IN RE: the MARRIAGE OF Sheila Ann and Richard P. SELZER. Sheila Ann SELZER, Respondent, v. Richard P. SELZER, Appellant.
Appellant Richard Selzer contends the trial court erred in allowing his former wife Sheila to move from Ukiah to Santa Rosa where she obtained new employment, while taking the minor child of the former marriage with her. We find no abuse of discretion and affirm.
I. FACTS AND PROCEDURAL HISTORY
The relevant facts may be very briefly summarized for the purposes of background. Richard and Sheila Selzer began to live separately around the time their daughter Ashley was two or three; they subsequently divorced. Ashley has always resided with Sheila; the parents have joint legal custody; primary physical custody is with Sheila, while Richard has reasonable visitation rights. Richard and Sheila have been able to manage well with their daughter, who is loved by both parents. Originally, there were no major problems while all three continued to live near each other in Ukiah. They stipulated Richard would have Ashley on alternating weekends, alternating Tuesday and Thursday evenings, and additional periods agreeable to the parties. While the particulars of visitation have changed somewhat over the years and there have been some disagreements and inevitable tensions between the parties, both Richard and Sheila recognize it is important for Ashley to have ongoing contact with both her parents.
When their daughter was eight, Sheila accepted a new and much better job in Santa Rosa. For some months she continued to reside in Ukiah but commuted every workday to Santa Rosa.
The trial court recognized the burden placed upon Ashley and her mother by the commute from Ukiah to Santa Rosa, which by freeway requires about an hour each way, depending on road conditions and traffic. Spending two hours or more on the road each workday took a toll on Sheila and her daughter. They had to leave home very early in the morning and return late at night; there was never enough time to do everything on a workday, and upon returning home it was already time to get the child ready for bed. Sheila, therefore, desired to move to Santa Rosa, nearer her new job.

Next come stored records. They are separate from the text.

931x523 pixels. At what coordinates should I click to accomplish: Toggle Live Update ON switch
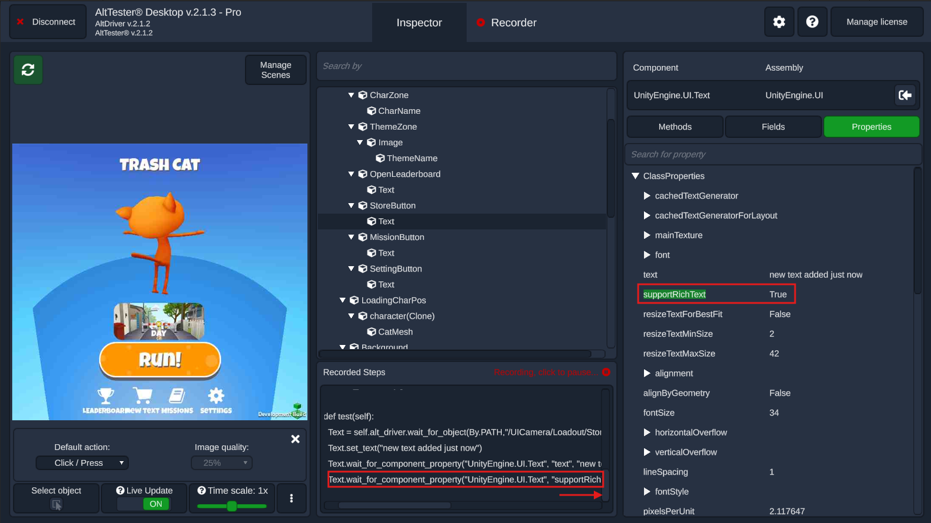click(x=155, y=504)
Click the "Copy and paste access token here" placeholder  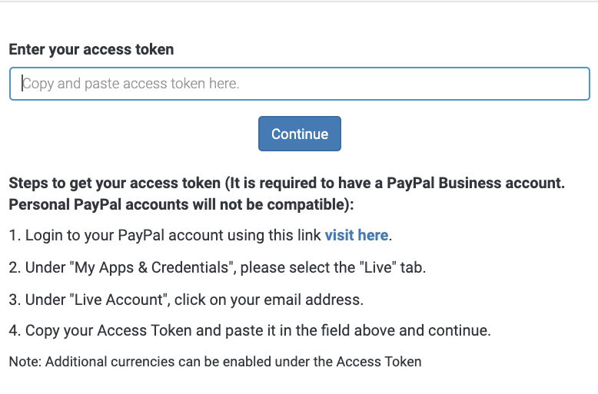(131, 84)
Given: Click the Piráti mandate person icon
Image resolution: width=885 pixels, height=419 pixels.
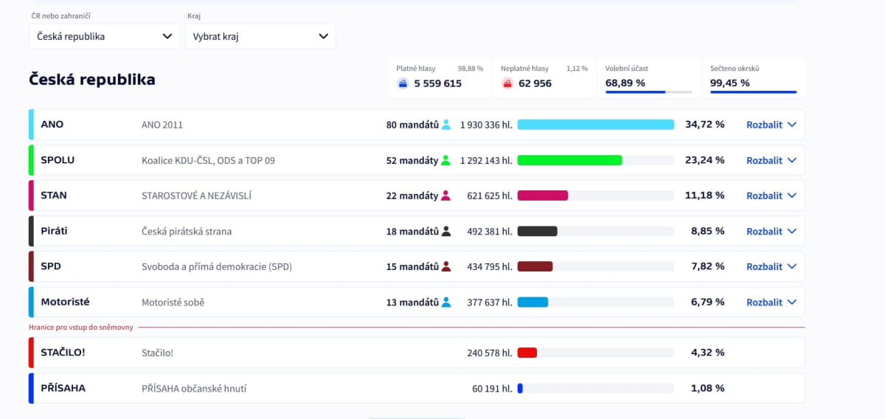Looking at the screenshot, I should pyautogui.click(x=446, y=231).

Richard opposed this move and sought an order from the court preventing Ashley's removal from the area. His moving papers justifiably pointed out that such a move would make visitation more difficult and would remove his daughter from the community where she grew up and where her father would continue to live. Richard has remarried and now has a young son; Ashley's removal from the community would divide her from her young half-brother. Richard understandably desires to be a part of his daughter's life on an ongoing basis, rather than be confined to less frequent visitation. He contended the move to Santa Rosa was not in Ashley's best interests.
After hearing evidence on the matter, the trial court ruled that Sheila and her daughter should be allowed to move to Santa Rosa, but Richard should be granted increased rights of visitation. The trial court also ordered that Sheila drive Ashley to Ukiah for visitation with Richard, or pick her up in Ukiah, at the option of the parties. This timely appeal followed.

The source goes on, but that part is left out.